■ **ENTRIES SHOWN**

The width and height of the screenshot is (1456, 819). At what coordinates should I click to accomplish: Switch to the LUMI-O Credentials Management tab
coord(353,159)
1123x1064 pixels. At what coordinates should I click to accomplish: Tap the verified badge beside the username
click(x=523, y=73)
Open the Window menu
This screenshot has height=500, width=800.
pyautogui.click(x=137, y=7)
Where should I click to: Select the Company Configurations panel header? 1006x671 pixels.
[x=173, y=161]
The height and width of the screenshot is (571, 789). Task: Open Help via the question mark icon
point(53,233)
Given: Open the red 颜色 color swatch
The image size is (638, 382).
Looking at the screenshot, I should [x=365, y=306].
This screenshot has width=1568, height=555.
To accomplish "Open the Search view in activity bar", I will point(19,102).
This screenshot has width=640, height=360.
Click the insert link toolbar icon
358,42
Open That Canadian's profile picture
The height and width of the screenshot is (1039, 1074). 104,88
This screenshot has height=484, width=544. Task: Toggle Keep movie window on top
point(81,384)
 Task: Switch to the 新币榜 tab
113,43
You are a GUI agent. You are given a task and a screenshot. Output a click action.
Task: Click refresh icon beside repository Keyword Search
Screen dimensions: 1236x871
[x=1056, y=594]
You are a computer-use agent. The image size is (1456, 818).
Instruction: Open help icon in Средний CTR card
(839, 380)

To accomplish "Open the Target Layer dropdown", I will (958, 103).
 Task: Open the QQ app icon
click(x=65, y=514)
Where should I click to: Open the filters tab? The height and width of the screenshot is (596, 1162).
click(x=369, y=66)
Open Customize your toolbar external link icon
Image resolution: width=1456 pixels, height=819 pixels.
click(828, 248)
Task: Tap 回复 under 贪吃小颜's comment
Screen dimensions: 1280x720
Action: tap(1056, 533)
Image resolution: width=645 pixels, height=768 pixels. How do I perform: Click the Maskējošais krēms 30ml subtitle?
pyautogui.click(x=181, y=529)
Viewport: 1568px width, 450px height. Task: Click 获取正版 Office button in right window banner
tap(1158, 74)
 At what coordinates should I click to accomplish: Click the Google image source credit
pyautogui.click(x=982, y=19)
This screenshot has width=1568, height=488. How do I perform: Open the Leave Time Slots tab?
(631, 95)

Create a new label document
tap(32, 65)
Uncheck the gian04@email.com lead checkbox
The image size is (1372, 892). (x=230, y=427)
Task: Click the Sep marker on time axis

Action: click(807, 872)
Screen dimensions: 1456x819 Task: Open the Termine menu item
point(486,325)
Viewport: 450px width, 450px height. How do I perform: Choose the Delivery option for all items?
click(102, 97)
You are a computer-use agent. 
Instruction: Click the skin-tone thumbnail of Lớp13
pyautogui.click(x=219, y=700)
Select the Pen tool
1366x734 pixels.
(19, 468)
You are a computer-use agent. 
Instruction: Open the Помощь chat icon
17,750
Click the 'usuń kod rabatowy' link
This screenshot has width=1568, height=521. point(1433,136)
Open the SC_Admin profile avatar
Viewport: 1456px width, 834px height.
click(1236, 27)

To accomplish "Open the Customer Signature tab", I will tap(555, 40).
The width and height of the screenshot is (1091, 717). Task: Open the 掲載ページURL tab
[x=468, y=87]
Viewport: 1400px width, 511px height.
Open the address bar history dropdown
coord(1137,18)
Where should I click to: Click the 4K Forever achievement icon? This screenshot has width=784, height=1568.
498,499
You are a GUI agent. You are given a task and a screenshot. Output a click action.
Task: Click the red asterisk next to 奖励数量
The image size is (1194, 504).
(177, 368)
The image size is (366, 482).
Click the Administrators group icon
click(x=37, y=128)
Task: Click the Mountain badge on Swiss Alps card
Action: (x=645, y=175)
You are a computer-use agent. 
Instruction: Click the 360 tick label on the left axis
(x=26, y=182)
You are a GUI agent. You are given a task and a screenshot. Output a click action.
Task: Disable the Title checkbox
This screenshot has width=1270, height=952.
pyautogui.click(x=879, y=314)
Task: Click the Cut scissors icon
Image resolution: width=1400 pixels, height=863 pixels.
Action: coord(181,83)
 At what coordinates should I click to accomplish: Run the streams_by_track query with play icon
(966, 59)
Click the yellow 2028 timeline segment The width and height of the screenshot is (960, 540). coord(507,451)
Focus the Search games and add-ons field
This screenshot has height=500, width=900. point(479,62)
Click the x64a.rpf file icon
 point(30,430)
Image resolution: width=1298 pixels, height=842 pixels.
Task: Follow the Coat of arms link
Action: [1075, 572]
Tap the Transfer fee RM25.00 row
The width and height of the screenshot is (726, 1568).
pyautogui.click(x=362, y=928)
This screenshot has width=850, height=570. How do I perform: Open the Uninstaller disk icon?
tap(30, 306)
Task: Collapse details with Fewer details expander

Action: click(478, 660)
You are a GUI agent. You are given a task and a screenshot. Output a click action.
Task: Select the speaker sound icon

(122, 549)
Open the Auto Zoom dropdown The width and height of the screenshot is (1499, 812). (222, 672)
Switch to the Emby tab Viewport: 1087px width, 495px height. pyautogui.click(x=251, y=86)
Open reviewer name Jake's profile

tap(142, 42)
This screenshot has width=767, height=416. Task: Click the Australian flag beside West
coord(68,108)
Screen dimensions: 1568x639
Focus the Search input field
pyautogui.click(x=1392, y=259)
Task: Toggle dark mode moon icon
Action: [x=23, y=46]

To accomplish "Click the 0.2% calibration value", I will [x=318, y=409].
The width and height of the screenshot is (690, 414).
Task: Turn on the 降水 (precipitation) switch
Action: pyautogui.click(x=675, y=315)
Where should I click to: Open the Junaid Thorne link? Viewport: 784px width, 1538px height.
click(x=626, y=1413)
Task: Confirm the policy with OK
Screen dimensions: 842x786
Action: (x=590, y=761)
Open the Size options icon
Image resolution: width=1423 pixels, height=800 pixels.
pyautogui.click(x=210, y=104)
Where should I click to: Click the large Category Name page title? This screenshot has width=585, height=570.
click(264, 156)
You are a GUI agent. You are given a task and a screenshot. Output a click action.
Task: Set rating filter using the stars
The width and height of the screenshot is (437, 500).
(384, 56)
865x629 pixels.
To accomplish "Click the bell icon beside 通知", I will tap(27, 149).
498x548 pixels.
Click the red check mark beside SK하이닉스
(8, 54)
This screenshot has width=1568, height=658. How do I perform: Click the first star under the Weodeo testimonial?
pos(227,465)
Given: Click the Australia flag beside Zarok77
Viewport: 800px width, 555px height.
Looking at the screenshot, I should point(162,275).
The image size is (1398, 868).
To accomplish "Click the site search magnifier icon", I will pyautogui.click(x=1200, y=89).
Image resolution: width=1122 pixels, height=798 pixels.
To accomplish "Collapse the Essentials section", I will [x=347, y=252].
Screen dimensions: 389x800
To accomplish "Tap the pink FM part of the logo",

■ **WRITTEN REQUEST**
Print the records again without any change, starting at the line that contains "Viewport: 450px width, 450px" and ending at the line that contains "pyautogui.click(x=879, y=314)", with both of those lines included.

■ **WRITTEN RESPONSE**
Viewport: 450px width, 450px height. How do I perform: Choose the Delivery option for all items?
click(102, 97)
You are a computer-use agent. 
Instruction: Click the skin-tone thumbnail of Lớp13
pyautogui.click(x=219, y=700)
Select the Pen tool
1366x734 pixels.
(19, 468)
You are a computer-use agent. 
Instruction: Open the Помощь chat icon
17,750
Click the 'usuń kod rabatowy' link
This screenshot has width=1568, height=521. point(1433,136)
Open the SC_Admin profile avatar
Viewport: 1456px width, 834px height.
click(1236, 27)

To accomplish "Open the Customer Signature tab", I will tap(555, 40).
The width and height of the screenshot is (1091, 717). Task: Open the 掲載ページURL tab
[x=468, y=87]
Viewport: 1400px width, 511px height.
Open the address bar history dropdown
coord(1137,18)
Where should I click to: Click the 4K Forever achievement icon? This screenshot has width=784, height=1568.
498,499
You are a GUI agent. You are given a task and a screenshot. Output a click action.
Task: Click the red asterisk next to 奖励数量
The image size is (1194, 504).
(177, 368)
The image size is (366, 482).
Click the Administrators group icon
click(x=37, y=128)
Task: Click the Mountain badge on Swiss Alps card
Action: (x=645, y=175)
You are a computer-use agent. 
Instruction: Click the 360 tick label on the left axis
(x=26, y=182)
You are a GUI agent. You are given a task and a screenshot. Output a click action.
Task: Disable the Title checkbox
This screenshot has width=1270, height=952.
pyautogui.click(x=879, y=314)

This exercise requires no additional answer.